How times change. Ten years ago, finding magazines with such titles meant entering a tiny, decrepit yellow storefront that specialized in smut, where hunched, shifty-eyed men clustered before shrink-wrapped packets of overpriced magazines.

But now, in almost any magazine store in the city, you can find publications such as the British “fem-dom” magazine Goddess, billed on its cover as “Devoted to the Superior Female.”

The cavalcade of hot magazines is but one aspect of a burgeoning nationwide taste for S&M that renders its aficionados more than merely the subculture others might have thought them to be. They are now organized and demanding, a targetable marketing demographic.

Practitioners focus on magazines not just for masturbatory material, but as an affirmation of their interests. Fem dom mags are the international newsletters for current practitioners of the art of consensual torture.

Today’s budding fetishists have it easy. A young man with a hankering for domination, who likes his women encased in leather, won’t have any problem finding girls with similar inclinations at regular public parties held for people who share that taste, nor any difficulty finding magazines to give him ideas. Older men, however, forged on the crucible of more repressed times, probably remember when finding specialized porno was a problem.

Until the `20s, masochists made do with postcards featuring photographic images of women in dominant poses (the German-based publishing house Taschen has gathered and reprinted collections of these postcards in book form). In the `40s, however, Irving Klaw became a force in fetish images. His shop, Movie Star News, was (and still is) a movie still collector’s boutique with a sideline catering to special interests. Klaw (now deceased) and his sister Paula shot and printed bondage and fetish shots, often featuring the vivacious model Betty Page. Irving Klaw collected some of the photographs in digest-sized magazines with titles such as Dominant Damsels. Page was a regular in other magazines of this kind, especially Exotique.

**Raw data**
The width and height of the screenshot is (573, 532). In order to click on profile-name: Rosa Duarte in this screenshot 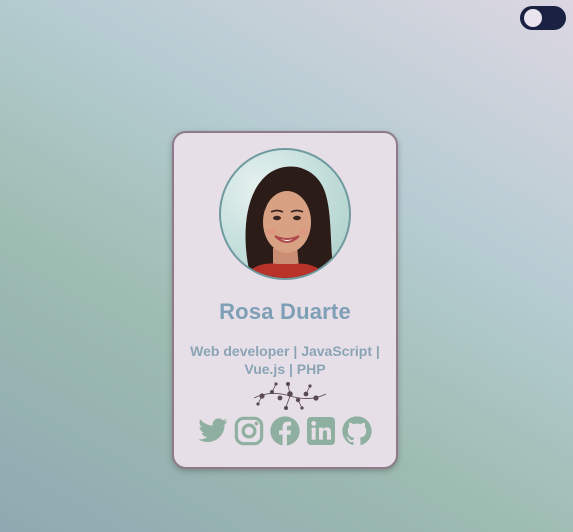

**Task objective**
Copy the part of the fetish magazine article between "The cavalcade of" and "targetable marketing demographic.", inclusive, word for word.

**Task answer**
The cavalcade of hot magazines is but one aspect of a burgeoning nationwide taste for S&M that renders its aficionados more than merely the subculture others might have thought them to be. They are now organized and demanding, a targetable marketing demographic.